Thursday, October 20, 2005

Bioethics/Human Rights Declaration Unanimously Approved by UNESCO

The United Nations Education Scientific and Cultural Organization has unanimously approved a declaration on Human Rights and bioethics.


The bulk of criticism about the Declaration has been about the ambiguity of the term, "human dignity." Humans are the only species debating "dignity" and "rights," so all of our children, out of respect for the dignity of the species, are deserving of being treated with the "Golden Rule," as though they have "human dignity." In the US, especially, we are governed under documents based on our Declaration of Independence, which states that we are created with certain rights - no one can give or take away our rights.

As to "rights," I prefer the explanation by Bastiat, in his Law.


From the UNESCO press release:

The first principle established by the Declaration is the respect of human dignity and human rights, with an emphasis on the following two points: “The interests and welfare of the individual should have priority over the sole interest of science or society.” and “If the application of the principles of this Declaration is to be limited, it should be by law, including laws in the interests of public safety, for the investigation, detection and prosecution of criminal offences, for the protection of public health or for the protection of the rights and freedoms of others. Any such law needs to be consistent with international human rights law.”


In these days of global concern about avian flu, when our pharmaceutical companies can afford to conduct experiments in third world countries where poverty and lack of access to medical care can come close to coercion in themselves, and when we are called to recognize the plurality of morals and cultures, I believe that it is vital to treat each human life without discrimination.

2 comments:

jimmy said...

The term 'dignity' is vague in my opinion, and I have never read anything that made it any clearer. Most proposed definitions remind me of that supreme court judgment about what counts as obscene: 'I can't define it, but I know it when I see it.'

Your comments, Beverly, don't make it any clearer. It hardly enhances clarity about the concept to say that we are all deserving of dignity, because we are the only species that debates in these terms. (That particular leap of logic invites reductio ad absurdum arguments, but I'll pass on that.)

In my experience, people in bioethics talk freely about such-and-such being wrong or right because it is violating/respecting dignity, but ask about the content of that which is being violated/respected, and you get evasions, dead silence or vague murmurings about Kant's categorial imperative.

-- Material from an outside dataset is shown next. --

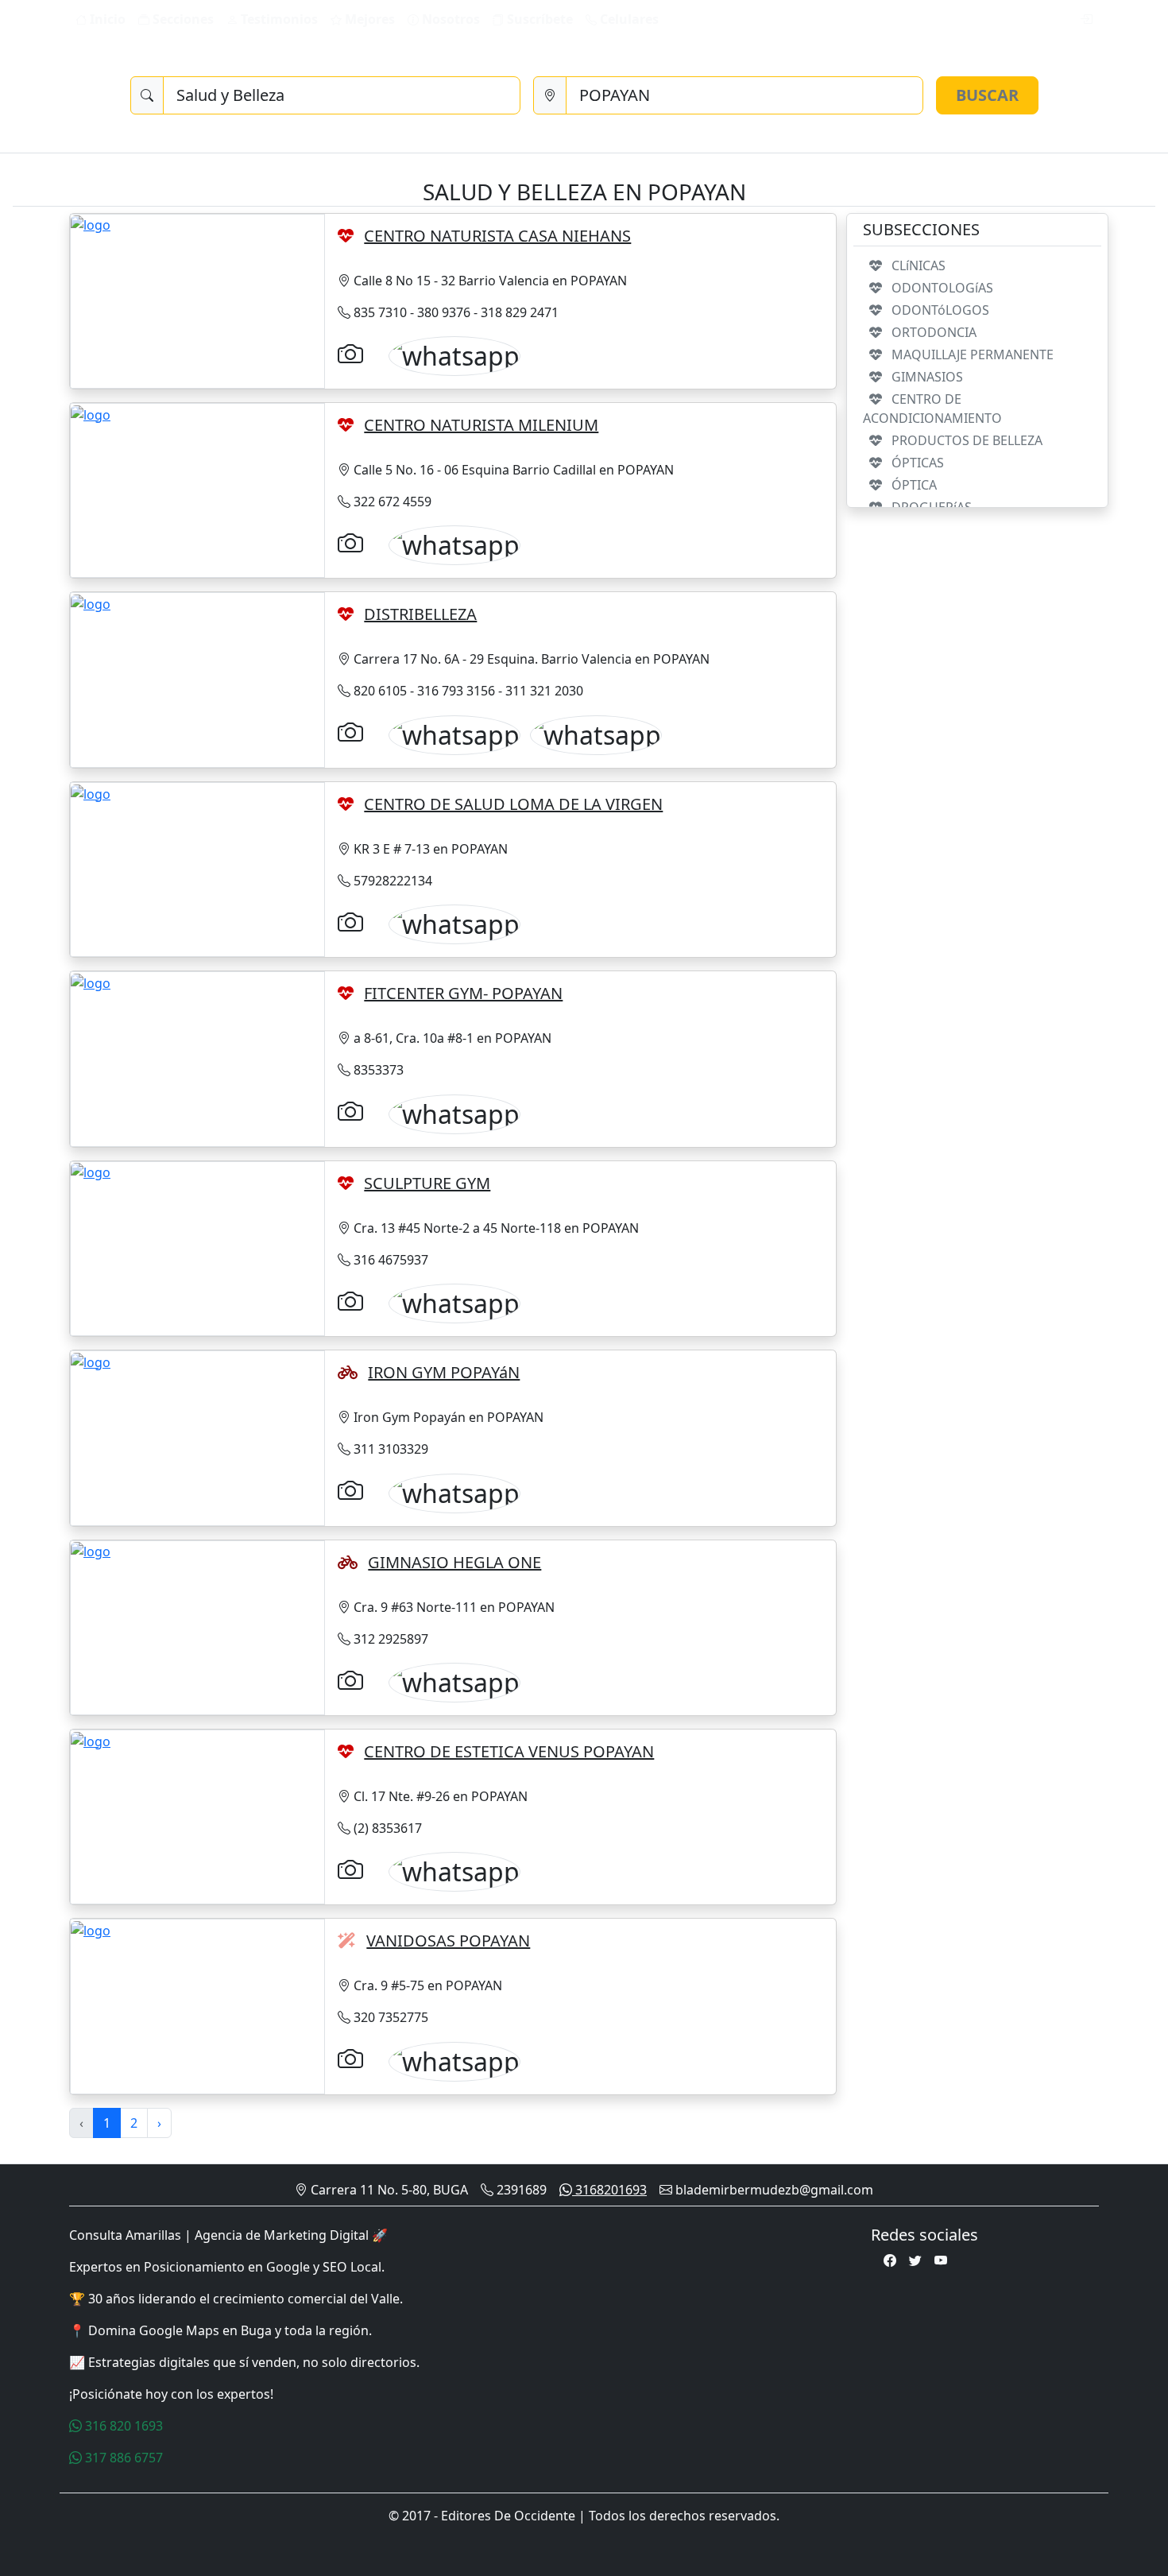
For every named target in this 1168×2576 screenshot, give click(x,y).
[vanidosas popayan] (90, 1929)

In my view, UNESCO has added yet another bioethics guideline paper to the pile, without adding to our knowledge or wisdom. What is good in it has been said elsewhere. What is bad in it was better left unsaid.

jimmy said...

You might be interested in this:

http://www.scidev.net/dossiers/index.cfm?fuseaction=dossierreaditem&dossier=5&type=1&itemid=2433&language=1

It expresses a bit of my pet peeve about the concept of dignity: put it in a bioethics document, and you can project into it any meaning you want. In developing world countries, it is about poverty; in developed countries, it is about embryos. A general principle: any concept that refers to that much, threatens to have no real meaning at all.